As linhas do rosto são angulosas e marcadas. O olhar não esconde o cansaço. O boné sugere que seja um homem da classe trabalhadora. O nome? Skip Sharpe... A seu lado um rosto feminino. De queixo anguloso, cabelos longos, roupa de verão e olhar distante. Chama-se Nina Felix. Tal como nas personagens de uma canção, podem ter partido de memórias de figuras reais, mas nada exclui que não sejam também fruto de ficções. Estes são dois entre os rostos que agora moram numa das salas da National Potrait Gallery (em Londres), que assim acolhe a primeira exposição de pintura de Bob Dylan no espaço de um museu em solo britânico.
'Skip Sharpe' |
John Elderfield, especialista em História da Arte que desempenhou um papel determinante no processo que conduziu estes retratos à National Portrait Gallery, descreveu já que as pinturas de Bob Dylan, tal e qual as suas canções, “são produtos da sua extraordinária e inventiva imaginação”, referindo ainda que nascem da “mesma mente e do mesmo olhar” pelo “mesmo artista contador de histórias para quem mostrar e contar - o temporal, o espacial, o verbal e o visual - não são facilmente dissociáveis”. Por sua vez, Sandy Nairne, que dirige neste momento a National Portrait Gallery, diz no texto oficial do museu que Bob Dylan “é uma das figuras culturais mais influentes do nosso tempo”, lembrando que o músico “sempre criou um mundo muito visual tanto nas suas palavras e músicas, como o faz nas pinturas e pastéis”.
'Nina Felix' |
Com uma carreira na música que ultrapassa já o meio século, com 46 álbuns editados, mais de 600 canções e vendas de discos acima dos 110 milhões de unidades, Dylan não é contudo um novato no campo das artes plásticas. Sabe-se que já desenhava nos dias de infância e que pintava desde a década de 60, mas a verdade é que só começou a expor publicamente as suas obras de há cerca de seis anos a esta parte. Mesmo assim já tinha havido primeiros sinais do seu olhar como artista plástico, desde a capa do álbum de 1970 Self Potrait (com sequela recentemente editada em Another Self Portrait, recorrendo à mesma ideia na hora de pensar a ilustração para a capa) ou uma série de esboços apresentados em 1994 sob o título Drawn Blank (que, juntamente com outras séries de 2007 e 2008 seriam mais tarde expostos na Kunstsammlungen Chemnitz, na Alemanha e, mais tarde, na Halcyon Gallery, em Londres). Em 2010, o Statens Museum for Kunst, em Copenhaga (Dinamarca) expôs a sua Brazil Series. E em 2011 a Gagosian Gallery, em Nova Iorque, teve patente a Asia Series. Entre as mais recentes exposições de obras de Dylan contam-se a mostra da The Revisionist Series na Gagosian Gallery em Nova Iorque (2012) e a The New Orleans Series, inaugurada já este ano no Palazzo Reale em Milão.
'Self Portrait' |
'Another Self Portrait (1969-1971)' |
A exposição de Bob Dylan é complementada com a edição de Bob Dylan: Face Value: Character Sketches, um livro de 64 páginas com um ensaio de John Elderfield.

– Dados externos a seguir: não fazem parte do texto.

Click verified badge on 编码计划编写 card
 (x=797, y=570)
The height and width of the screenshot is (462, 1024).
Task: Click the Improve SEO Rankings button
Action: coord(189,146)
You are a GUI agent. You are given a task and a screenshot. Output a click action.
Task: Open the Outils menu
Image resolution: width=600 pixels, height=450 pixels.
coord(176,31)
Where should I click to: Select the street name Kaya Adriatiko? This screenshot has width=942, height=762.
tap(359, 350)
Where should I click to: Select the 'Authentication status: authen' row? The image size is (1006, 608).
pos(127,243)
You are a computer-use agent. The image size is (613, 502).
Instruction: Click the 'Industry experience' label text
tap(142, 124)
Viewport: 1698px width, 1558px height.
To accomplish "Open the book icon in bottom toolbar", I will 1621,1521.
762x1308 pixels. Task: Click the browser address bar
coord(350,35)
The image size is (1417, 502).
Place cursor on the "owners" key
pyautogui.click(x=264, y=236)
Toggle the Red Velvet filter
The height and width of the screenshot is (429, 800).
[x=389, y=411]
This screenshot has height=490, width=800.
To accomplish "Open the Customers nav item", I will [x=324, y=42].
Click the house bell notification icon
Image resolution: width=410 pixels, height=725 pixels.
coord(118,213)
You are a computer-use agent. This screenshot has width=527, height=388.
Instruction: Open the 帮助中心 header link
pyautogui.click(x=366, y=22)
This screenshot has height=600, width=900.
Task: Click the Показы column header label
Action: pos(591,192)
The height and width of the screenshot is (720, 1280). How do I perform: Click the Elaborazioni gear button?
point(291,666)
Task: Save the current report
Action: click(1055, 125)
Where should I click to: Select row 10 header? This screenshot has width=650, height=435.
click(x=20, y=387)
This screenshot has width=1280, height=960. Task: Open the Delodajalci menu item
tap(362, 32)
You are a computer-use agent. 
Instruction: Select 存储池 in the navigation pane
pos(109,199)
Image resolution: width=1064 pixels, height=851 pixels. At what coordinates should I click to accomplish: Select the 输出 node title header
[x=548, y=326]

Dylan não é contudo caso único entre músicos de terreno pop/rock com carreira em paralelo nas artes plásticas. Nomes como os de David Bowie, Kurt Wagner (dos Lambchop), Robyn Hitchcock ou Ani DiFranco, ou, nos domínios da fotografia, Lou Reed ou Nick Rhodes (Duran Duran), são alguns exemplos de vozes que não se esgotam na música.